**Work instructions**
Recast the material from the line with "This screenshot has width=2576, height=756." up to and including the line with "coordinates (1409, 33)." as a Markdown table with the columns Row and Line, giving each line a row number and leaving out blank lines.

━━━━━ Given data

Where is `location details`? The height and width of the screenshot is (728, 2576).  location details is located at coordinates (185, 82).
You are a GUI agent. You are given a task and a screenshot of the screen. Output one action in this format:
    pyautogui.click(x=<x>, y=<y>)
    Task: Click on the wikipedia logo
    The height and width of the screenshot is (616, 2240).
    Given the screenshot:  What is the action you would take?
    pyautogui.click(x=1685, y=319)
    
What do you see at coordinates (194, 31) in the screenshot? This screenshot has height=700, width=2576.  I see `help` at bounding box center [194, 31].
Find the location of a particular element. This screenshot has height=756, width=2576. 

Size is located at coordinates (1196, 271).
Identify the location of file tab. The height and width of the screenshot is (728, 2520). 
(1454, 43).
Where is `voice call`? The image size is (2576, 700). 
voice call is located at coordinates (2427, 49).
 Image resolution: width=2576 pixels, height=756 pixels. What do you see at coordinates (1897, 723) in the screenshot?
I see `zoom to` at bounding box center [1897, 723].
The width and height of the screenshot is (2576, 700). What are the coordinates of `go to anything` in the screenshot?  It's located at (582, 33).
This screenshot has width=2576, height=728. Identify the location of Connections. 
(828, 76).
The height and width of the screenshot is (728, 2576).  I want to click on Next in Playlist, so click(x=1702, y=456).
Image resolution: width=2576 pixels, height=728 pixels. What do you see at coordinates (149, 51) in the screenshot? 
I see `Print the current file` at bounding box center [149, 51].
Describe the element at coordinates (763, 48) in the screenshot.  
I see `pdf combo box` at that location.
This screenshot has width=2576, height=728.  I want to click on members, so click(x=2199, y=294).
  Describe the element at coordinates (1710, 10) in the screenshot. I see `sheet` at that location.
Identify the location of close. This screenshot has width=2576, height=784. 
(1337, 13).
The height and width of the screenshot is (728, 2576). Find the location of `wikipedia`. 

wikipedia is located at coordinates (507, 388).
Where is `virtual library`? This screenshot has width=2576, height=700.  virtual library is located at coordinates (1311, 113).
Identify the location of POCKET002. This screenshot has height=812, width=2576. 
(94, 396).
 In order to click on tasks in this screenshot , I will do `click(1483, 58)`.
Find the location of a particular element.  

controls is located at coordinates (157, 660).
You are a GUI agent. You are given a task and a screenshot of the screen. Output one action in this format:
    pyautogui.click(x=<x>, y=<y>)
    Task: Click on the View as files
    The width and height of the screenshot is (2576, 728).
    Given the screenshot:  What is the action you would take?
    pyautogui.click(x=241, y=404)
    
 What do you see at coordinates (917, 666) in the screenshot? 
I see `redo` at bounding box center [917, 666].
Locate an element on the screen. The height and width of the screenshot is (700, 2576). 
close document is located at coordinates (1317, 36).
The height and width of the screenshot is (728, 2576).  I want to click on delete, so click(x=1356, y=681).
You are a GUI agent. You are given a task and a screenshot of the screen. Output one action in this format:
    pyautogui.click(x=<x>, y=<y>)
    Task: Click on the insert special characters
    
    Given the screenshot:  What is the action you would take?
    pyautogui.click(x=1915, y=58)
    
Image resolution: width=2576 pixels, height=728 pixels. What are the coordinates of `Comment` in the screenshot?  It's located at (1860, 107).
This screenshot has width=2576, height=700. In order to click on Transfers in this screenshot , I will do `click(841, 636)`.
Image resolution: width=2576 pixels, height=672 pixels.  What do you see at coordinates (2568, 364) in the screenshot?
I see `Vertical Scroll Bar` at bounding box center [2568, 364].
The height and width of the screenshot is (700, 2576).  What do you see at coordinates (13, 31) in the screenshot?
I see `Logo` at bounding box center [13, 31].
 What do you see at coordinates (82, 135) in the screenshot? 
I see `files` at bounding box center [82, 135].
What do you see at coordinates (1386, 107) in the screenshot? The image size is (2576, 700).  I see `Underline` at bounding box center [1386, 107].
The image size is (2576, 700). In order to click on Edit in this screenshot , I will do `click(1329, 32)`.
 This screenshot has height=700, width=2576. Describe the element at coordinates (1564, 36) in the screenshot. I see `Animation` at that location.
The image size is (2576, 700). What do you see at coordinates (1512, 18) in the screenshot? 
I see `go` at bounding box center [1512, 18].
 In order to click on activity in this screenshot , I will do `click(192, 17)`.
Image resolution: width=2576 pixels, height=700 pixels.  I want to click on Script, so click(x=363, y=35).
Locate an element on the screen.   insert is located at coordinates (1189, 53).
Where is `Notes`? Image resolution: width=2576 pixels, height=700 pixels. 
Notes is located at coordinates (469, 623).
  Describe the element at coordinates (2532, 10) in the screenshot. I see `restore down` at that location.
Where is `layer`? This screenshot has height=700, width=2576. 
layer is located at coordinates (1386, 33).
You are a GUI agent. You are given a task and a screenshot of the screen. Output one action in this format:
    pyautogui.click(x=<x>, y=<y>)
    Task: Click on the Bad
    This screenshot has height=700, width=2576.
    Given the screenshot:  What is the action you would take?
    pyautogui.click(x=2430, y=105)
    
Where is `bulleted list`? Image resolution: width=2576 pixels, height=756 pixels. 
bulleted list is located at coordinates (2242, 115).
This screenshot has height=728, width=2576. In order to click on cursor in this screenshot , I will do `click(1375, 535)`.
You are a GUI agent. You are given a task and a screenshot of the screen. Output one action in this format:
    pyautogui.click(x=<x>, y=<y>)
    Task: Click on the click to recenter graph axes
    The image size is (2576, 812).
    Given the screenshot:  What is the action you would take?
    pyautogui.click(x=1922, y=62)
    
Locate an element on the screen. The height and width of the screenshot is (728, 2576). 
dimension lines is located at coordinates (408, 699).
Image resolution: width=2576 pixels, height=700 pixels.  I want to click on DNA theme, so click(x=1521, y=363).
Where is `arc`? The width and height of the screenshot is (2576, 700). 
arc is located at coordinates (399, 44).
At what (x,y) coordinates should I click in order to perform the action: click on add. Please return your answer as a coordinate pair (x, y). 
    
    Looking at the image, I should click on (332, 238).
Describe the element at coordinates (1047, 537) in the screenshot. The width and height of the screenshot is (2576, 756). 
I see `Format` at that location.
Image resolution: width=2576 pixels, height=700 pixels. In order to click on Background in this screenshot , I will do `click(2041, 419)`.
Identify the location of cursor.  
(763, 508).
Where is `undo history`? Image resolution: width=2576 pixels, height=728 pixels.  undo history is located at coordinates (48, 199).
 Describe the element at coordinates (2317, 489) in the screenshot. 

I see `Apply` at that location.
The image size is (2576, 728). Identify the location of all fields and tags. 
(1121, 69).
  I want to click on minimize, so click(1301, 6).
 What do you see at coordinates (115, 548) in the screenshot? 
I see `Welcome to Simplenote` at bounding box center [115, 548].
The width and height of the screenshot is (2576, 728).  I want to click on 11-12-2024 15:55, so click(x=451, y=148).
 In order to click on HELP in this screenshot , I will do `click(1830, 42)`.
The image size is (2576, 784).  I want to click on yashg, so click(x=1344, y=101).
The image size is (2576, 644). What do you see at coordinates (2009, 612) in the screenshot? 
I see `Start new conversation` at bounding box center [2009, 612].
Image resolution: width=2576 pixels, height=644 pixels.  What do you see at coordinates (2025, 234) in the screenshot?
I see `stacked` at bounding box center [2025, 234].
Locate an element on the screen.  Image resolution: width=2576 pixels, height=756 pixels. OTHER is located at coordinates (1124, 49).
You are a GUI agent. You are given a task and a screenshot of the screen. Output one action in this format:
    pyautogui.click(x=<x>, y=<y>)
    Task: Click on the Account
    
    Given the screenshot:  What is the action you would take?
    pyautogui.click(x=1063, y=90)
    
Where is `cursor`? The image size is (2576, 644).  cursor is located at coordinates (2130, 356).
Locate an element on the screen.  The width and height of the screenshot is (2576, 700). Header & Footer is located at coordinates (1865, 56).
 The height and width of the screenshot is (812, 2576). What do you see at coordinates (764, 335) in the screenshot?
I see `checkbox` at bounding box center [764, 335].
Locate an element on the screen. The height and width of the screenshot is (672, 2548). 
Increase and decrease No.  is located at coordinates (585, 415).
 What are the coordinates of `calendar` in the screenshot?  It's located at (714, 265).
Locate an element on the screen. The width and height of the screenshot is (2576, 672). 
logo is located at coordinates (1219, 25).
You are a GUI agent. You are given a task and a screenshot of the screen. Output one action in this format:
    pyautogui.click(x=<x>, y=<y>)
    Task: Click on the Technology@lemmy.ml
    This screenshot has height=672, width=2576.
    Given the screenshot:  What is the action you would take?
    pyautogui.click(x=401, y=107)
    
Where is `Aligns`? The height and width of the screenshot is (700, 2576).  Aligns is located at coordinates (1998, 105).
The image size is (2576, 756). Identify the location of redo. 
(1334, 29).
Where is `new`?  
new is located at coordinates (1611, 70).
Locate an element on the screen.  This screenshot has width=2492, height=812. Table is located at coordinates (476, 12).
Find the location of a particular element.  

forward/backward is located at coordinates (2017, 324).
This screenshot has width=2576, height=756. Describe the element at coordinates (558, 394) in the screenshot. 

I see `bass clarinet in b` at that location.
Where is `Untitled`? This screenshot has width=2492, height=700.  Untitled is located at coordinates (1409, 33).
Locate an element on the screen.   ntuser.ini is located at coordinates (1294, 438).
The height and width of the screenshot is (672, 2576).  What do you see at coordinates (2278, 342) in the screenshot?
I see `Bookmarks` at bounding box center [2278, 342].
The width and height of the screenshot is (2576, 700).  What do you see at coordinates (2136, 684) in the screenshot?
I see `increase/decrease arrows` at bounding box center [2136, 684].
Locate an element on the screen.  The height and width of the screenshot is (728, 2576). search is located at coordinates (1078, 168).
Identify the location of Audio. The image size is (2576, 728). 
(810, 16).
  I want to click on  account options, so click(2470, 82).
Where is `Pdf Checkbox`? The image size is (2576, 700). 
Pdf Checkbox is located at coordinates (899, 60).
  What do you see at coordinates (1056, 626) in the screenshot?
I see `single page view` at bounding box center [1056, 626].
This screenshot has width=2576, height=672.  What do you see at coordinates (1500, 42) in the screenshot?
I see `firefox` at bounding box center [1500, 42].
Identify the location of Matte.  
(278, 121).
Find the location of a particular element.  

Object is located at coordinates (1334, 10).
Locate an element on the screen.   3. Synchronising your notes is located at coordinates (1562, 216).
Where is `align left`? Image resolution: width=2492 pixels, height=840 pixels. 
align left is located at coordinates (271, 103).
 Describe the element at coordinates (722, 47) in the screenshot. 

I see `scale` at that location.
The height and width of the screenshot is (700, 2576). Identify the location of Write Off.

━━━━━━━━━━

**Correct output**
| Row | Line |
|---|---|
| 1 | This screenshot has width=2576, height=756. Describe the element at coordinates (558, 394) in the screenshot.  |
| 2 | I see `bass clarinet in b` at that location. |
| 3 | Where is `Untitled`? This screenshot has width=2492, height=700.  Untitled is located at coordinates (1409, 33). |